*AIM OF THE TASK:* The answer must consist of every line from the entries that holds the word "screenshot".

*INFORMATION SUPPLIED:*

>>>>

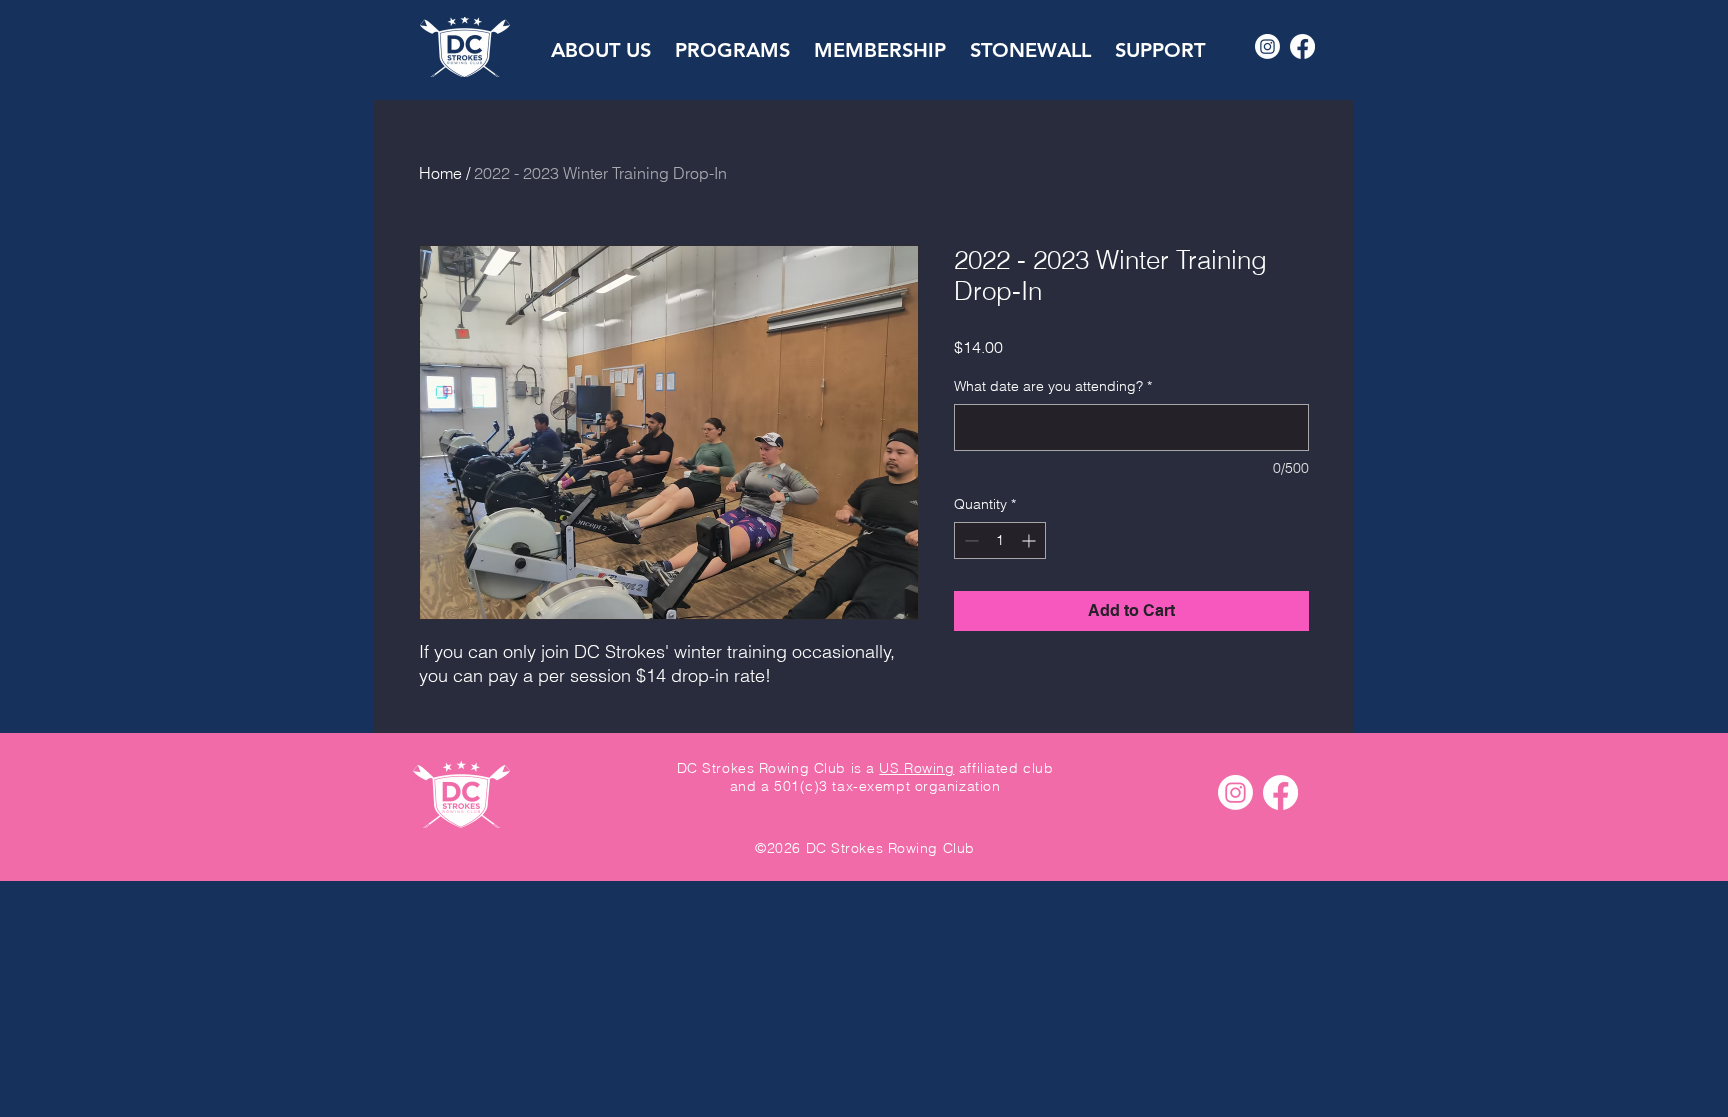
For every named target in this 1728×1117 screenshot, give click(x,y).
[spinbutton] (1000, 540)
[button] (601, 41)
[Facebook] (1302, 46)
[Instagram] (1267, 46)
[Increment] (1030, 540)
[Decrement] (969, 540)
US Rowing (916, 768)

<<<<
>>>>

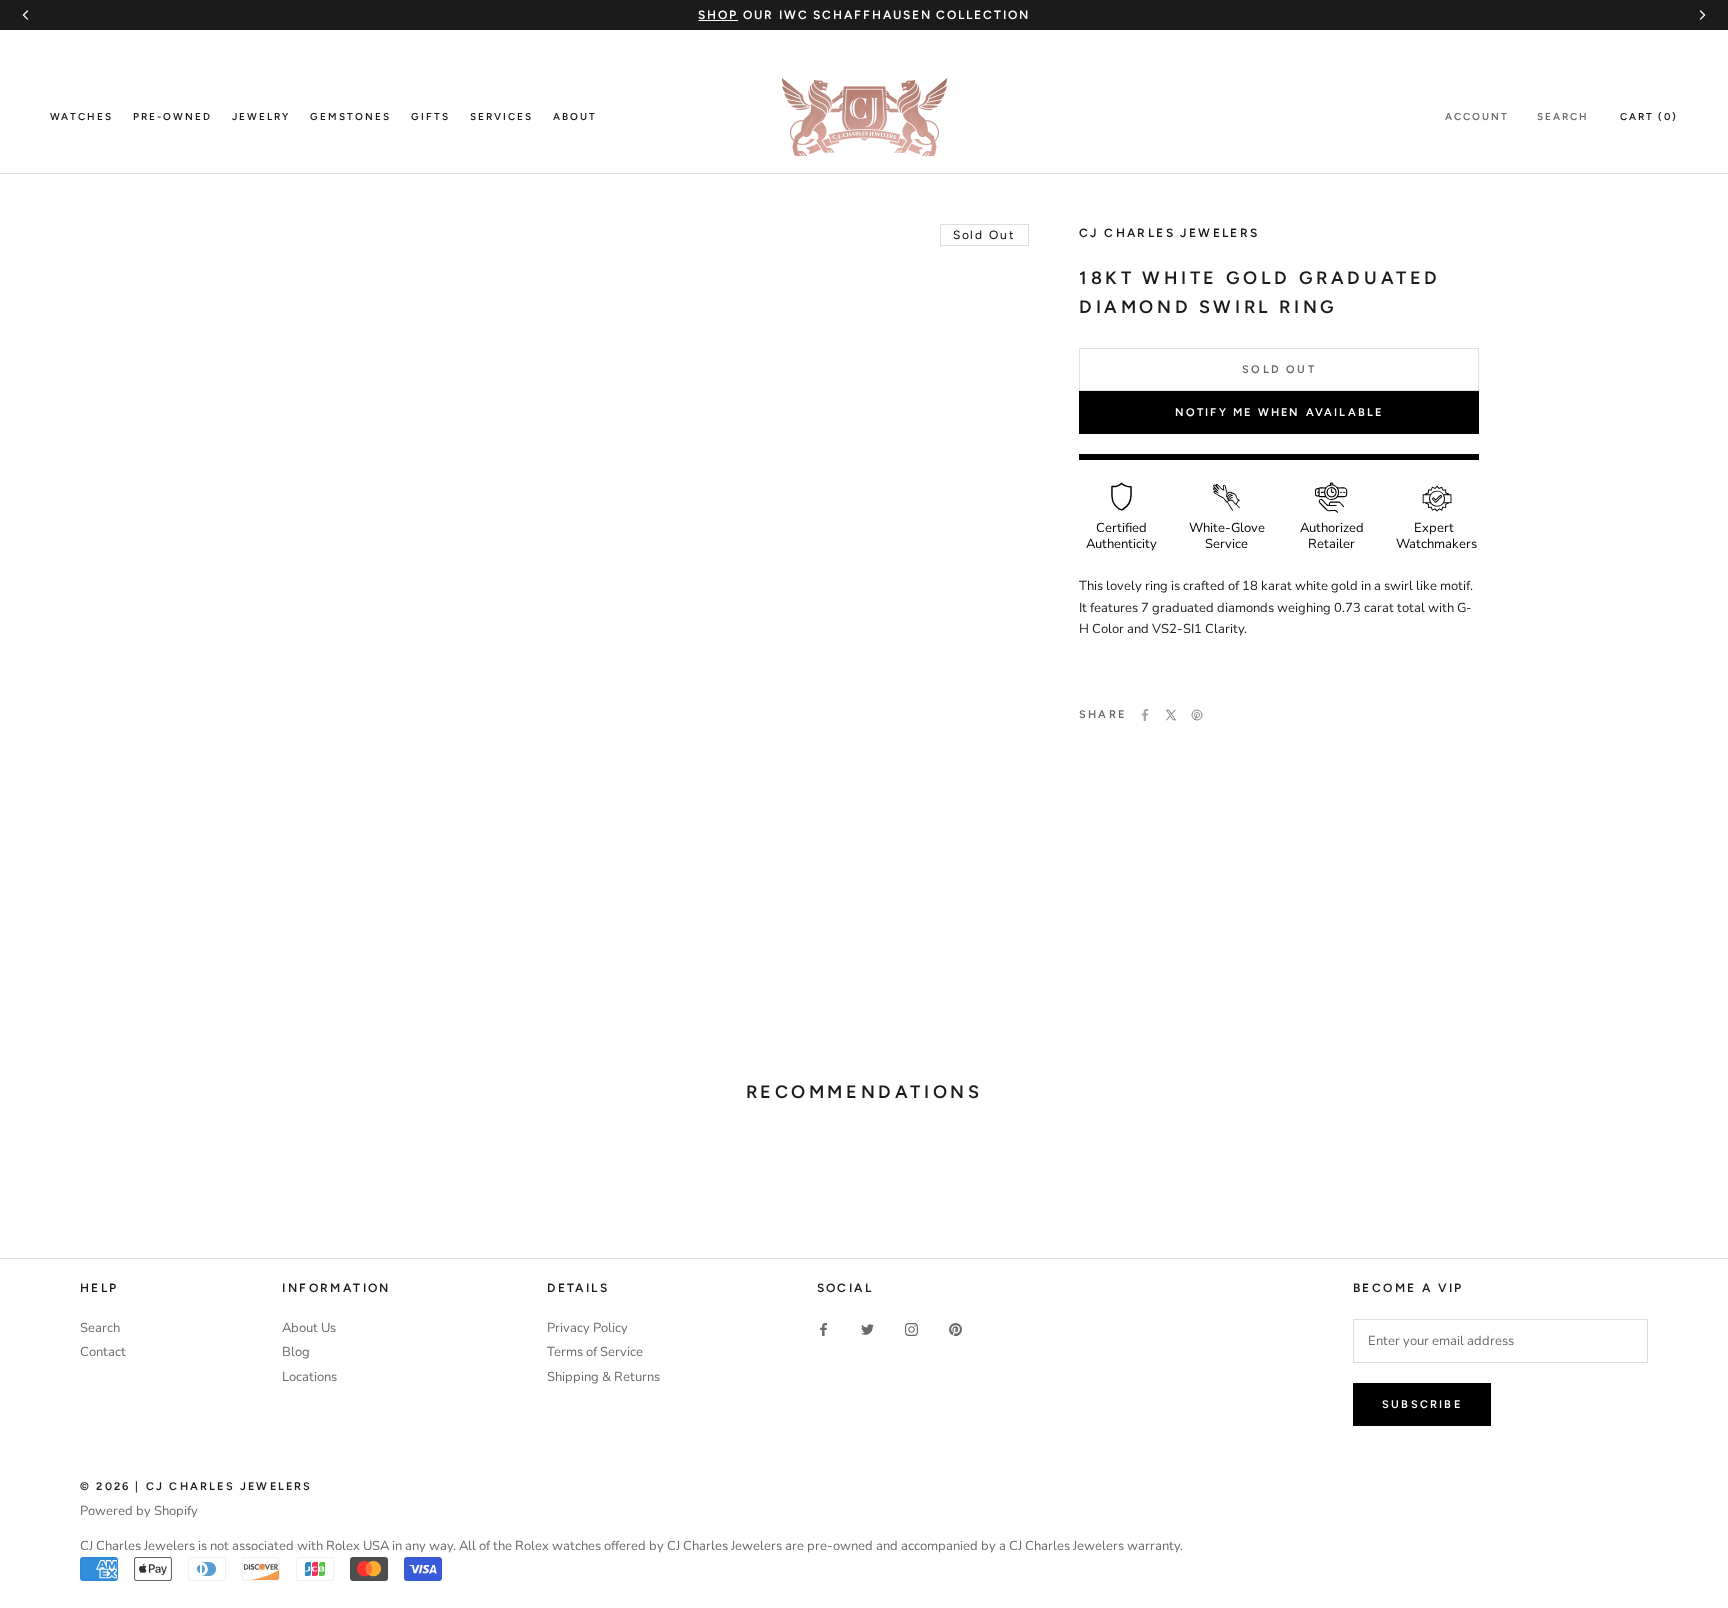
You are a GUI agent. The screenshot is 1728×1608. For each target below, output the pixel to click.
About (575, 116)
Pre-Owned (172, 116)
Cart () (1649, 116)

<<<<

*REPLY:*
For every named target in this 1728×1117 screenshot, give click(x,y).
You are a GUI agent. The screenshot is 1728×1608. For each target below, output the pixel to click.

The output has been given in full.